[Collected data]
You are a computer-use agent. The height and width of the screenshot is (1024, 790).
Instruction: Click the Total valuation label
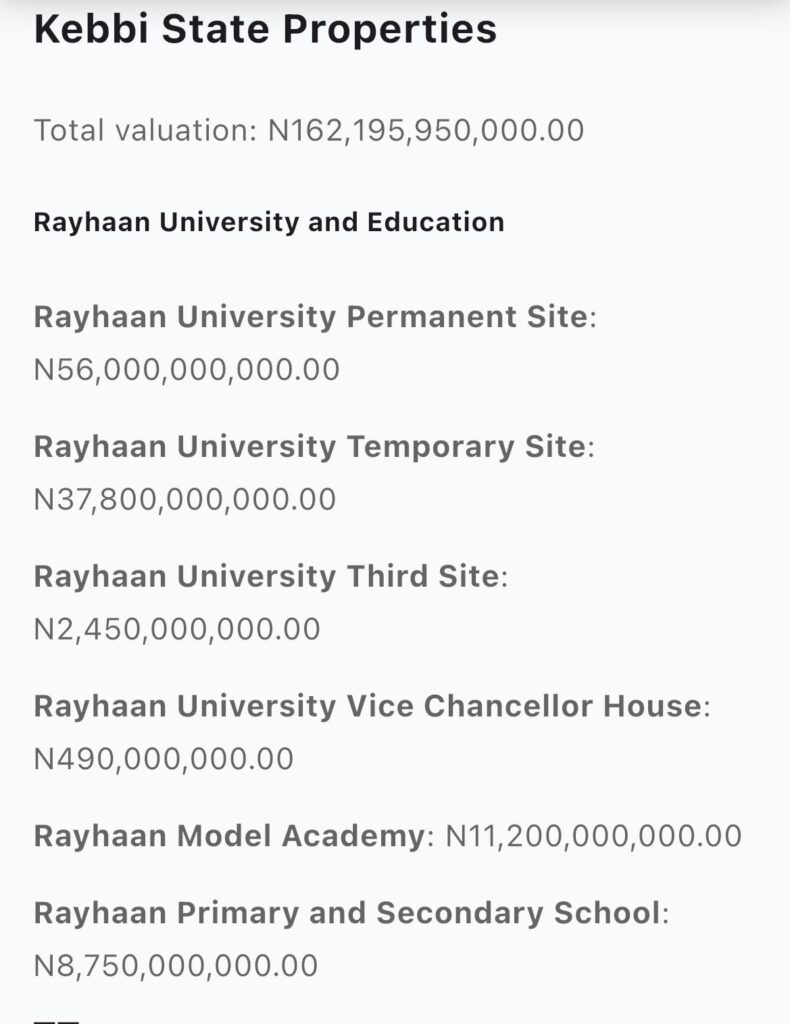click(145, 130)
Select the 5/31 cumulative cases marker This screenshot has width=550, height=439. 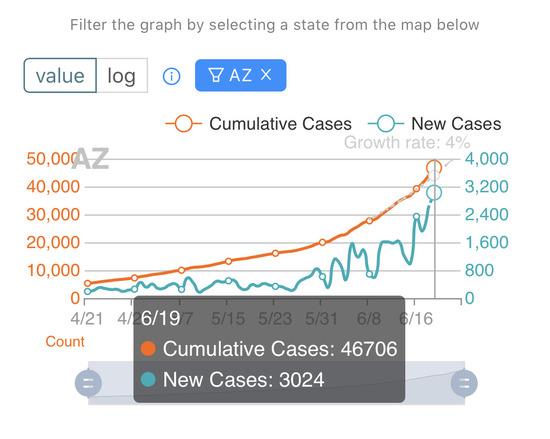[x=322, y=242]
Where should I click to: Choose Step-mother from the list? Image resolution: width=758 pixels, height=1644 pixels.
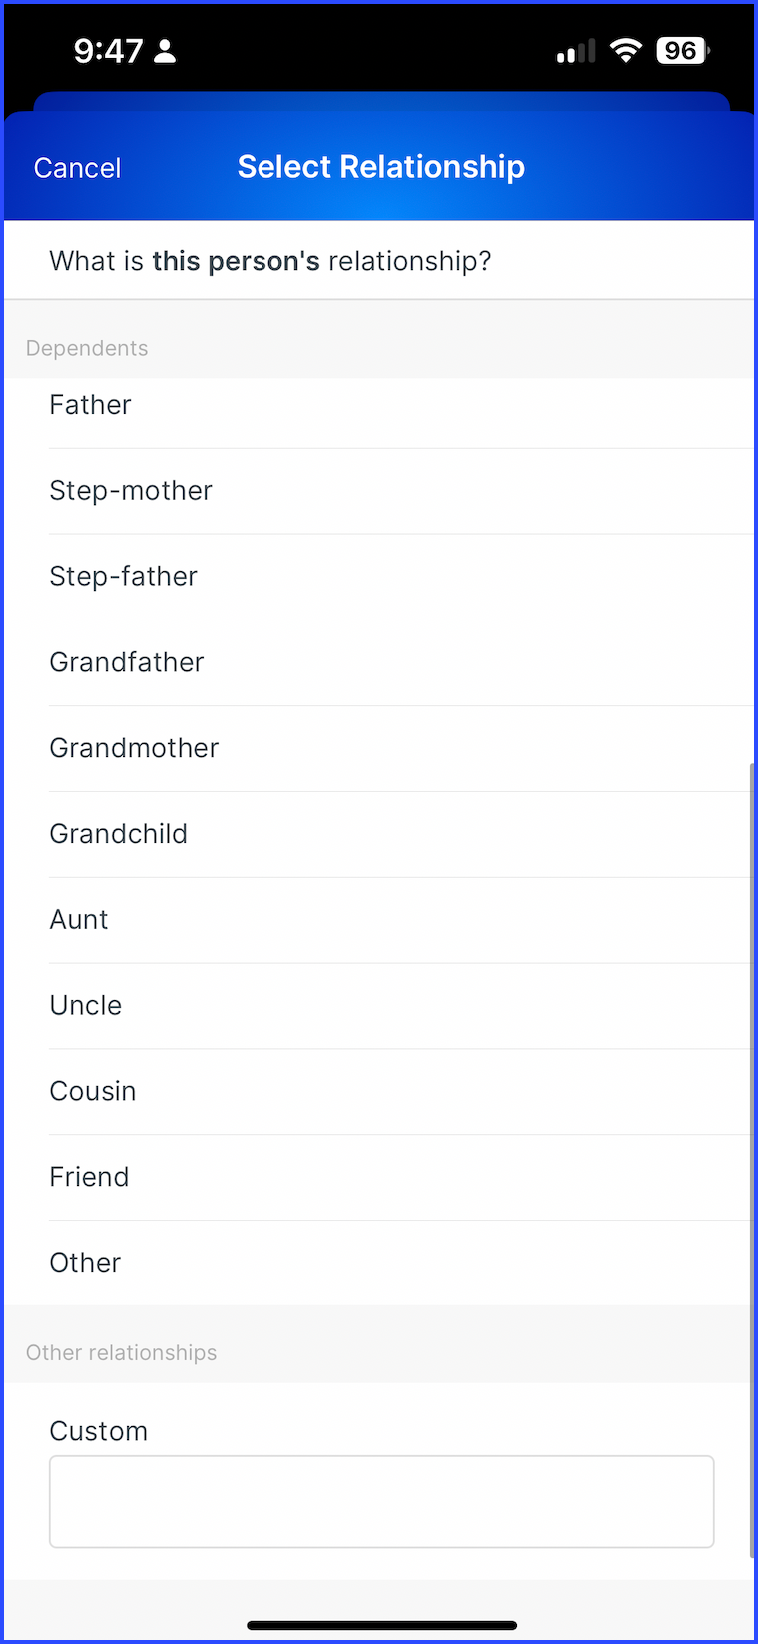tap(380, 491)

### WHAT TO DO
From the line holding "Where should I" to the final line of the data above, give each line again exactly, both ends included, and drop the pictures.

### SOLUTION TO THIS PROBLEM
Where should I click to: Choose Step-mother from the list? Image resolution: width=758 pixels, height=1644 pixels.
tap(380, 491)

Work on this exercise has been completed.